Но студент никак не мог уловить, с какого места вступать, и Леониду Витальевичу приходилось десять раз играть одно и то же.
– Я тебе что, тапёром заделался?! Ты не понимаешь элементарных вещей!
Волк срывал голос и приходил в бешенство от осознания, что зря тратит время. Он не сможет ничему научить человека без слуха. Да и с вокальными данными у большинства беда. Кончилось тем, что он выгнал студента с занятия, когда в ответ на очередную просьбу повторить сложный фрагмент, услышал:
– Да кому нужны ваши романсы! Зачем они мне? Я всё равно буду петь металл.
– Петь ты можешь хоть металл, хоть пластмассу! – рявкнул на него Волк. – Только сначала нужно научиться петь! Хотя бы в ноты попадать!
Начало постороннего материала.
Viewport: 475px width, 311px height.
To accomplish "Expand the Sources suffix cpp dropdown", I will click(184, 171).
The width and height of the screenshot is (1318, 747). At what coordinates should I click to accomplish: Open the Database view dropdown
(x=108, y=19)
И выставил нахала из аудитории.
С девочками дело обстояло ещё хуже. Они все как одна решили, что «путь на экран лежит через диван» и диван этот должен принадлежать именно их преподавателю. Со второго или третьего занятия Леонид Витальевич начал замечать, что его студентки поголовно обладают плохим зрением, и когда он, сидя за роялем, показывает им что-либо в нотах, наклоняются к клавиру так близко, что их бюст неизменно оказывается у Волка перед глазами. И, несмотря на холодную осень, все его ученицы предпочитают короткие юбки и глубокие вырезы. А томный взгляд, вероятно, они репетируют на уроках актёрского мастерства. Однако Лёня ещё был в своём уме, чтобы не поддаваться на провокации первокурсниц, которые могли оказаться еще несовершеннолетними. Но и полтора часа думать не о музыке, а о собственных естественных реакциях, удовольствия не доставляло.
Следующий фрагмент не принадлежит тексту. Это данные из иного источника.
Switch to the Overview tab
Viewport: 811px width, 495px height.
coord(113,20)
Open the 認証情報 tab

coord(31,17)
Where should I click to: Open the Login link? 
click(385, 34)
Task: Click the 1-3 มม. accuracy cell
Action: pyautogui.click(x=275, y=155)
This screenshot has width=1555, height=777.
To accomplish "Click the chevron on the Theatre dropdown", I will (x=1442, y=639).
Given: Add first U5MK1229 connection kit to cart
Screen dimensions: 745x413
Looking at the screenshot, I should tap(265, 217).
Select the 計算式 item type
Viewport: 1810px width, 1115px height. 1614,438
Какое-то время он питал иллюзии, что действительно интересен им как мужчина. Это льстило его самолюбию, учитывая разницу в возрасте, и Волк совершил непростительную ошибку – пригласил одну из девушек, Анечку, в свой коллектив. Предварительно убедившись, что восемнадцать ей уже исполнилось. Не потому, что боялся попасть под статью, – он никогда не спал с коллегами и под старость начинать не собирался. Возраст он уточнил, чтобы не было проблем с оформлением новой участницы коллектива. Анечка пела средне, но выделялась отличной фигурой, что для бэк-вокалистки тоже важно. Девушки не должны быть ниже Волка, иначе на сцене визуально потеряются. В паре со Светой, второй бэк-вокалисткой, она замечательно смотрелась.
Вскоре Волка пригласили спеть несколько корпоративных концертов в Магнитогорске и Нефтеюганске, и Анечка вместе с остальным коллективом поехала с ним. После первого же концерта, когда он, вымотанный и уставший, мирно пил в гримёрке чай, Ленуся, подавая ему свежую рубашку, заметила:
– Ты только с Анечкой не спи, пожалуйста.
Лёня подавился чаем.
– Бог с тобой! Даже не собирался!
– А она собирается. Я сегодня слышала, как она спрашивала у Светы, стоит у тебя ещё что-нибудь или нет. И когда Света ответила, что никогда этим вопросом не интересовалась, сказала примерно следующее: «Ну вот поэтому ты до сих пор на подпевках. А мне, вот увидишь, старый хрен (прости, Лёнечка) ещё сольную карьеру сделает». Так что, Лёня, ты учти. Если что, будешь ей карьеру делать.